Clause 30 stipulates that when considering the enterprise and its related parties’ degree of contribution to the value of the intangible assets and the corresponding profits allocation, comprehensive analysis should be given to the global business operations of the group of enterprises that the enterprise belongs to, also full consideration should be given to each party’s contribution to the intangible assets’ development, added value, maintenance protection, application and promotion, the realization of the intangible assets’ value and the way the intangible assets interact with the group’s other business in terms of functions, risks and assets. Clause 31, clause 32 and clause 33 of the Measures apply also to the royalties received from related parties for the use of intangible assets, thus compared with the previous regulations which only focus on the payments of royalties, the Measures lay foundation for a more comprehensive administration on intangible assets transactions.

4. On Related Party Service Arrangements

In regard of the related party service transactions, the Measures bring together the profit-making principle with the arm’s length principle. It points out that the related party service transactions that satisfy the arm’s length principle should be deemed profit-making service transactions, and the corresponding price should coincide with the price of the same or similar transactions with unrelated parties under regular and fair dealings. Meanwhile, the Measures also provide a list of non-profit-making services. The Measures re-emphasize the application of the arm’s length principle. The tax authorities have the authority to implement special tax adjustments, if payments were to be made to the overseas related parties which did not carry out the particular function, bear no risk and has no substantial operation, and that such transactions do not satisfy the arm’s length principle.

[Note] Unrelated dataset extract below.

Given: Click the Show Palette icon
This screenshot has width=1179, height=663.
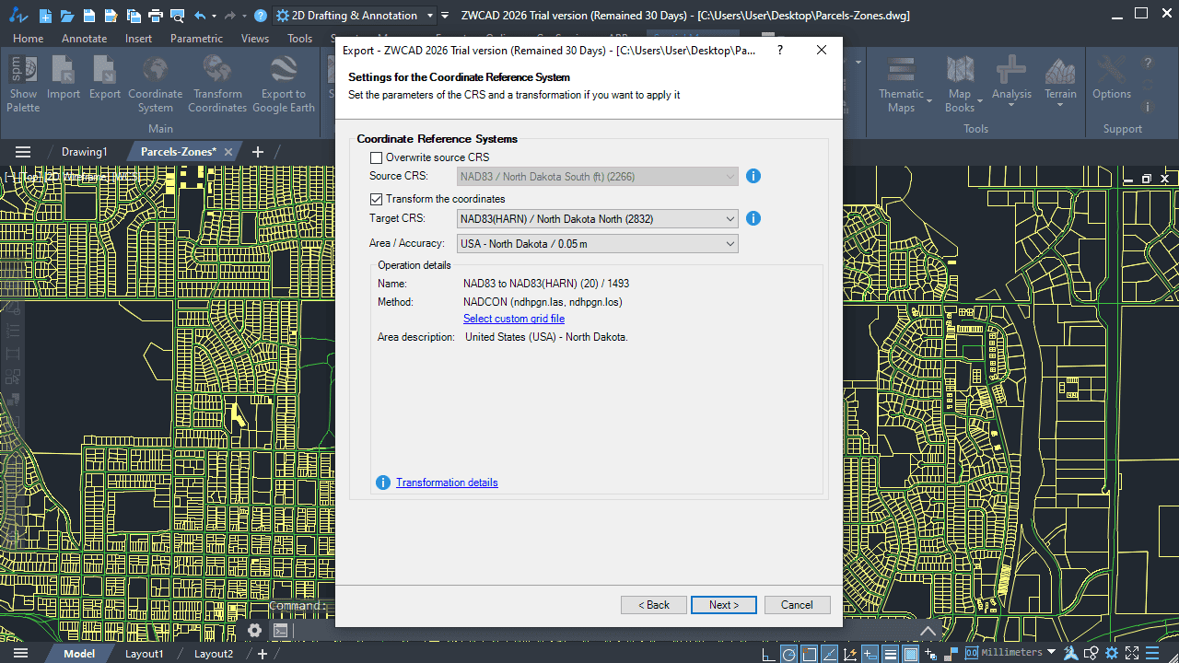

5. On Mutual Agreement Procedures

Actively responding to the guidance of the BESP Action Plan on dispute settlement mechanism, the Measures improve the working procedures for and the contents of mutual agreement, including for the negotiation and signing of the bilateral or multilateral advanced pricing arrangements and the negotiation required to eliminate double taxation under the special tax investigation. For example, it clarifies the applicability and the time frames for the initiation, suspension, termination and implementation of the mutual agreement procedures, stipulates its application to the mutual agreement cases that have already been initiated but not yet concluded before the Measures came into force, and also provides the specific procedural requirements for the submission of application and the circumstances under which the tax bureau can reject the application and etc. In addition to the initiation and termination procedures previously exist, the Measures stipulate the situations where the suspension of the mutual agreement procedures would be applied, which grants both the enterprises and the tax authorities rights to suspend mutual agreement procedures under certain situations. Moreover, the Measures list situations where the SAT can refuse the requests for opening mutual agreement procedures made by the enterprises or the competent tax authorities of the other contracting states, which would also apply to the special tax investigation cases that have been closed but the enterprises have not yet fully settled the corresponding tax payables.